In recognition of this changing model, Bannerjee says, large companies such as The Walt Disney Co. and United Airlines have begun in recent years adding chief customer officers to ensure that “sales and support are all working towards a common goal of creating loyal customers.”

Little adds, “Customer expectations and their standards have grown considerably, and their options for switching between providers have increased. … Consequently corporations are paying a whole lot more attention to customer experience. Some companies are struggling just to meet expectations, but we believe in exceeding expectations and delighting customers. That should be the standard. If you’re not prepared to delight your customer, somebody else will. It’s just a matter of time before your customer makes the switch.”

Clarabridge’s customers track customer input through website dashboards, mobile apps and software solutions that integrate with their existing platforms such as customer interaction tracking systems or market research software.

For instance, one client, a national cellular provider, was concerned about the impact of service outages on customer retention. Clarabridge’s platform was able to determine that dissatisfaction over outages was short-lived but higher pricing packages were much more likely to cause a customer to jump ship.

“We have several hundred customers with big-brand names that use us to understand what their customers are saying, or to understand … the voice of the customer and then interpret that in a business-specific way,” says Susan Ganeshan, Clarabridge’s chief marketing officer.

For example, she says, “the voice of the customer for a high-tech firm is very different from the voice of the customer for a CPG [consumer packaged goods] products company. We interpret that data and push it out through the people in the organization who can do something useful with it. They may change a product, or they may decide to develop new products. They may decide to market the product differently or through different channels.”

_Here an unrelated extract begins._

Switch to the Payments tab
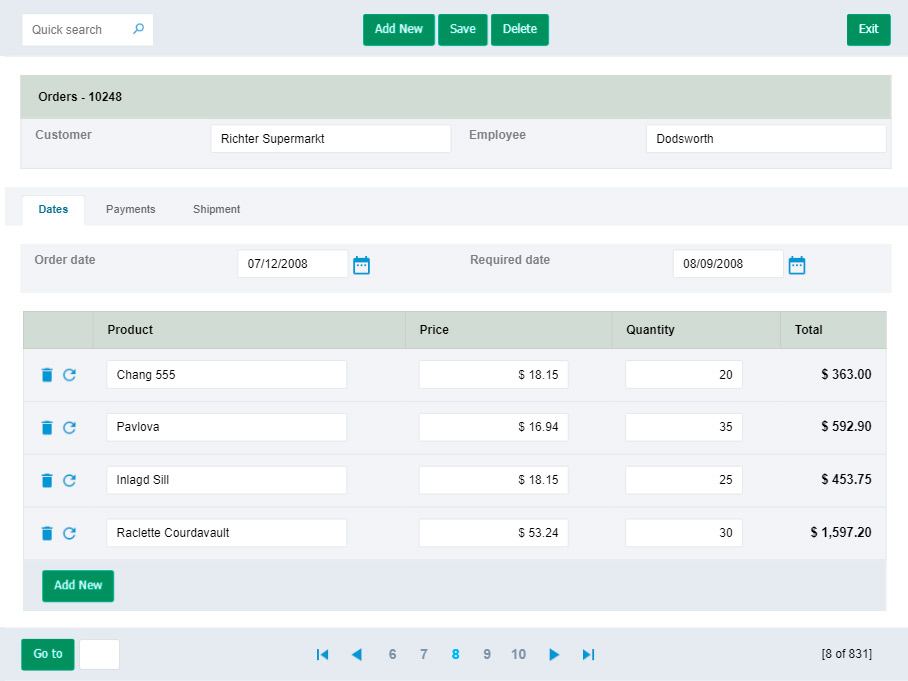This screenshot has height=681, width=908. (131, 209)
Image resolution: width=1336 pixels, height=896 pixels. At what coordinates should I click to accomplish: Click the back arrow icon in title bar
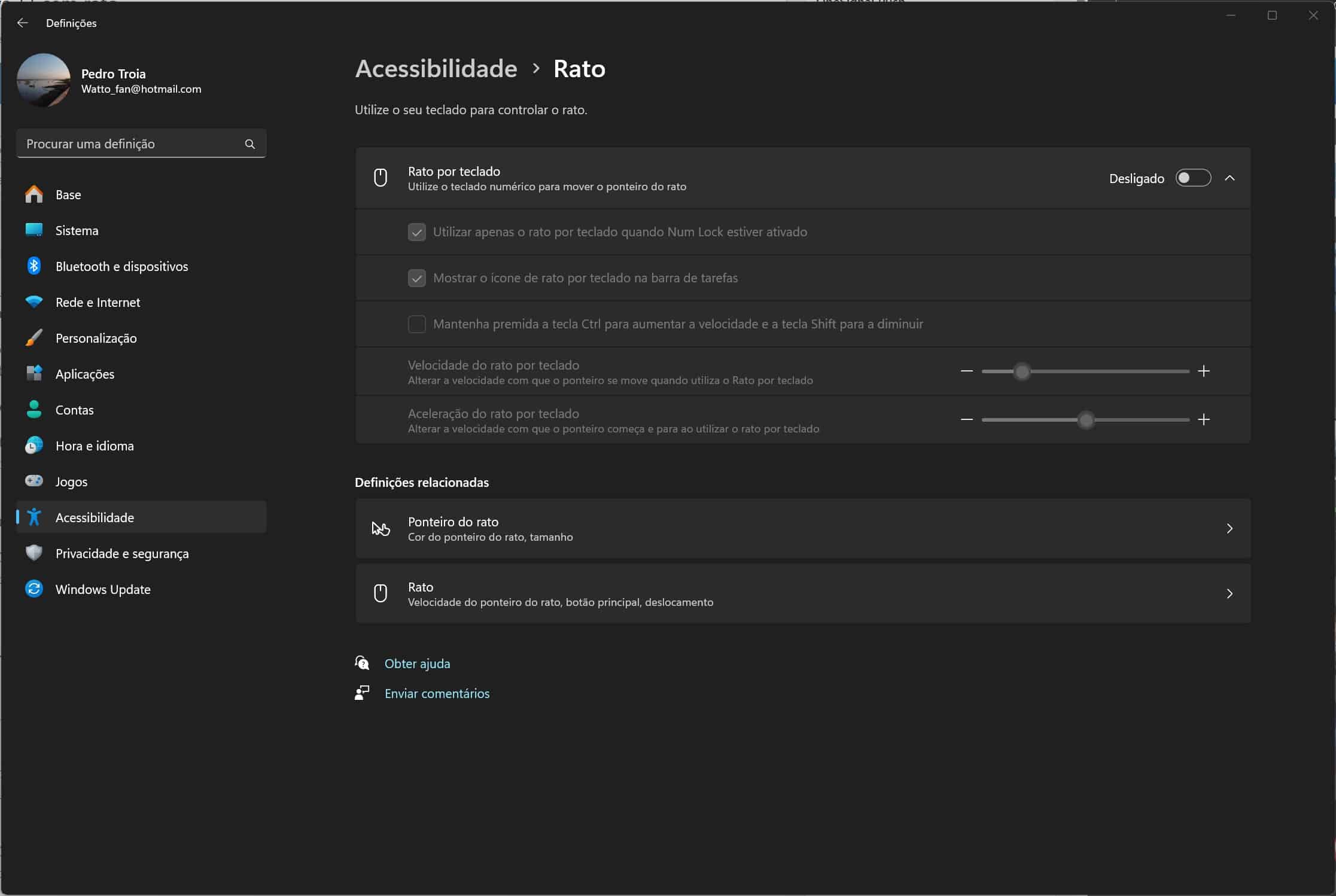(23, 23)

With the advent of social media and mobile apps, the number of sources of customer interactions has grown dramatically in addition to traditional sources, such as call centers, and in-store feedback and bottom-of-the-receipt surveys. Clarabridge’s average customer tracks at least 25 sources of customer interactions that can yield thousands upon thousands of customer comments. Using advanced analytics tools, Clarabridge’s software platform is able to cull the most important information and identify trends from these disparate sources.

Some international corporations can log hundreds of millions of instances of customer feedback in a single year. That requires sophisticated data-mining technology that can recognize positive and negative comments, interpret Internet and cultural slang, and separate the wheat from the chaff, Ganeshan says.

Another important factor with customer experience management is brand consistency. “There are so many channels through which companies interact with their customers, so there’s a tremendous importance for consistency across those channels … and taking the full customer lifecycle into consideration.” For instance, Bannerjee cites Apple as an example of a company that offers a successful and consistent customer experience across its website, retail stores and marketing efforts.

As with the example of the Best Buy war room, it’s also more important than ever for companies to be responsive to customers. They need the technology to help them extinguish small fires before they turn into conflagrations. A corporation “might receive 500,000 tweets a day, and there might be five to 10 you have to react to immediately and the rest all have operational details that you want to be able to use to understand the trends over time,” Bannerjee says. “What we can do is give you a real quantitative proof point and identify problems that will have a real impact on whether the customer will be loyal or keep doing business with you.”